Tomas Transtromer was probably the most important Swedish poet of the past fifty years and he was awarded the Nobel Prize in Literature in 2011.

Called the “buzzard poet”, his poetry is as haunting, visionary and mystic as the flight of a bird of prey.

Seamus Heaney wrote about his work: “In its delicate hovering between the responsibilities of the social world and the invitations of a world of possibly numinous reality, Transtromer’s poetry permits us to be happily certain of our own uncertainties”.


from Open and Closed Spaces


“A man feels the world with his work like a glove.
He rests for a while at midday having laid aside
the gloves on the shelf.
They suddenly grow, spread,
and black out the whole house from inside.”

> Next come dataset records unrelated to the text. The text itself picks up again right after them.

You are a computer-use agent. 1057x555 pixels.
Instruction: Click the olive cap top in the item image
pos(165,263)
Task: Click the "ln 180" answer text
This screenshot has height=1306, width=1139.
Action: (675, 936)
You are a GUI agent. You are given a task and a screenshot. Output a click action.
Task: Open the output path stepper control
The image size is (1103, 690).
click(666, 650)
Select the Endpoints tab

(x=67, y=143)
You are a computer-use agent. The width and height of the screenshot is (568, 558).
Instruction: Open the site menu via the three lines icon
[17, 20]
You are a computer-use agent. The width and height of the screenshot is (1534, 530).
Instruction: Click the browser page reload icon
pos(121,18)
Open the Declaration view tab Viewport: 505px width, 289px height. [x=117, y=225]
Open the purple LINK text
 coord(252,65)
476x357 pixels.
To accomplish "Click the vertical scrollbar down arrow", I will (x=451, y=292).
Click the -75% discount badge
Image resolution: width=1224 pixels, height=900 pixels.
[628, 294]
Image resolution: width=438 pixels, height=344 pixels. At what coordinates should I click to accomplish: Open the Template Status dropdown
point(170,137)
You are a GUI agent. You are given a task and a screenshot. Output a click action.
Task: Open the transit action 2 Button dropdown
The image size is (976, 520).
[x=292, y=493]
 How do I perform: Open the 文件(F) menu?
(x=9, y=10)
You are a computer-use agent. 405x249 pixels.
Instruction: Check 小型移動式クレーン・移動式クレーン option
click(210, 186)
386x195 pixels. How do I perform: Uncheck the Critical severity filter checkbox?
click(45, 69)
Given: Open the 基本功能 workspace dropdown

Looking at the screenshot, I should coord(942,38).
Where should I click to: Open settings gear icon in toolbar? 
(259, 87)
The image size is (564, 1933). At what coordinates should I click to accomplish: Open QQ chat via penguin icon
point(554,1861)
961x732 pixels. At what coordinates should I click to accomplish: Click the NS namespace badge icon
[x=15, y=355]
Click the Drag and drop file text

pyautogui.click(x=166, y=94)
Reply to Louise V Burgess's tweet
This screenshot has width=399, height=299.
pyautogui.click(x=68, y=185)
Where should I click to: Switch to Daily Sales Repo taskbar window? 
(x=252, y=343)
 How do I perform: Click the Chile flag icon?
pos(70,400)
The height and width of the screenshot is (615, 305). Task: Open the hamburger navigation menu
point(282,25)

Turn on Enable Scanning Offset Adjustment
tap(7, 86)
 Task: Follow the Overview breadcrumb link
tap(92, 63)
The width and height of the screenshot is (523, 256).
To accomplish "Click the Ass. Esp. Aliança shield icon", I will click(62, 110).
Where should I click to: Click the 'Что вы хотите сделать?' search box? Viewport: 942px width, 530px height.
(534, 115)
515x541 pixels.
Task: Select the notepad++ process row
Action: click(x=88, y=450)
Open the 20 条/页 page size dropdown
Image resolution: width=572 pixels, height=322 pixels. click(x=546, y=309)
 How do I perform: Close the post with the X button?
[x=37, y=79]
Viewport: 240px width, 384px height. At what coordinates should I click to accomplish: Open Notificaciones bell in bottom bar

Transtromer’s poems evoke landscapes and the natural sounds he experienced living in Sweden, long summers and wild winters.

The reader perceives the need to connect with living and non living beings and the powerful introspection that this reverberation infuses.


from Alone


“I must be alone
ten minutes in the morning
and ten minutes in the evening.
– Without a programme.
Everyone is queuing at everyone’s door.


The way Transtromer observes and describes reality allows profound insight and metaphysical interpretation, often by depicting the duality of the world we are living in: inner and outer spaces, conscious and unconscious, nature and the human.

The modernity of his lines perfectly matches the beauty and elegance of the images offered, like an impressionist painting or a folk song.

Ilaria Boffa

The Couple
They switch off the light and its white shade
glimmers for a moment before dissolving
like a tablet in a glass of darkness. Then up.
The hotel walls rise into the black sky.
The movements of love have settled, and they sleep
but their most secret thoughts meet as when
two colours meet and flow into each other
on the wet paper of a schoolboy’s painting.
It is dark and silent. But the town has pulled closer
tonight. With quenched windows. The houses have approached.
They stand close up in a throng, waiting,
a crowd whose faces have no expressions.